Plaintiff Melvin Britton appeals the District Court’s order granting summary
judgment in favor of Defendant Oil City Area School District (the “School District”) on
his claims under the Age Discrimination in Employment Act of 1967, 29 U.S.C. §§ 621
et seq. (the “ADEA”), and the Pennsylvania Human Relations Act, 43 Pa. Stat. §§ 951 et
seq. (the “PHRA”). We agree with the District Court and will affirm.
I
In 2006, the School District hired Britton as the Director of Building and Grounds.
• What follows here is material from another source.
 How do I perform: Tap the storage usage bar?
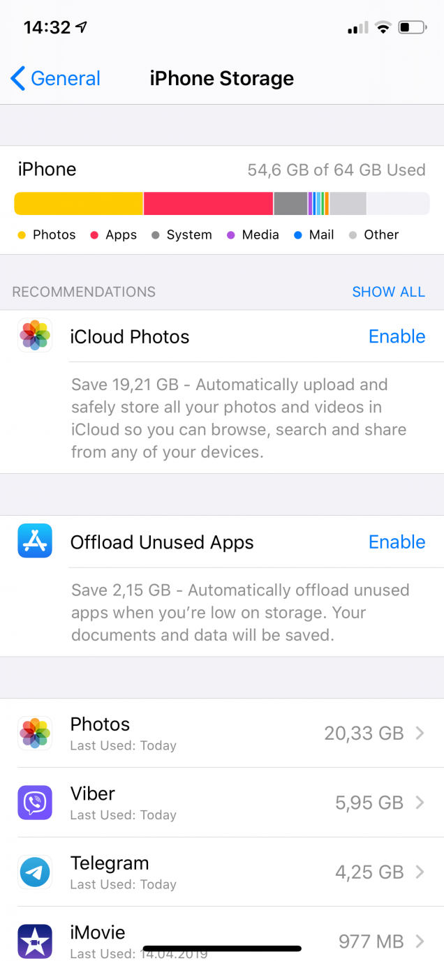[222, 203]
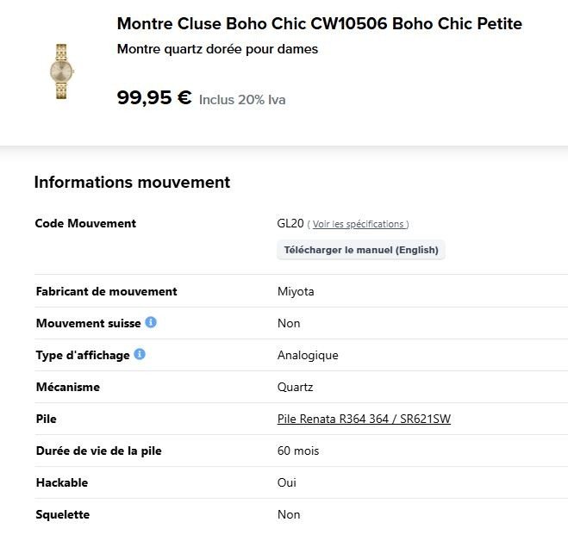Click the GL20 movement code value
The height and width of the screenshot is (547, 568).
click(x=290, y=223)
According to his job description, his “primary function . . . [was] the supervision and
direction of all maintenance, housekeeping (custodial), grounds personnel and
administrative secretary in order to keep all District facilities in a clean and comfortable
environment.” App. 550. The job description identified fifteen responsibilities and
twenty-seven “related responsibilities.” App. 550, 576. The first responsibility is
“[s]upervis[ing] maintenance and housekeeping employees and their work while
providing for the daily maintenance and housekeeping of all District buildings and
grounds per their job description. Monitor and evaluate the performance of all
maintenance and housekeeping personnel.” App. 211. The second responsibility is
“[a]ssur[ing] timely processing and response to requested work orders.” App. 211.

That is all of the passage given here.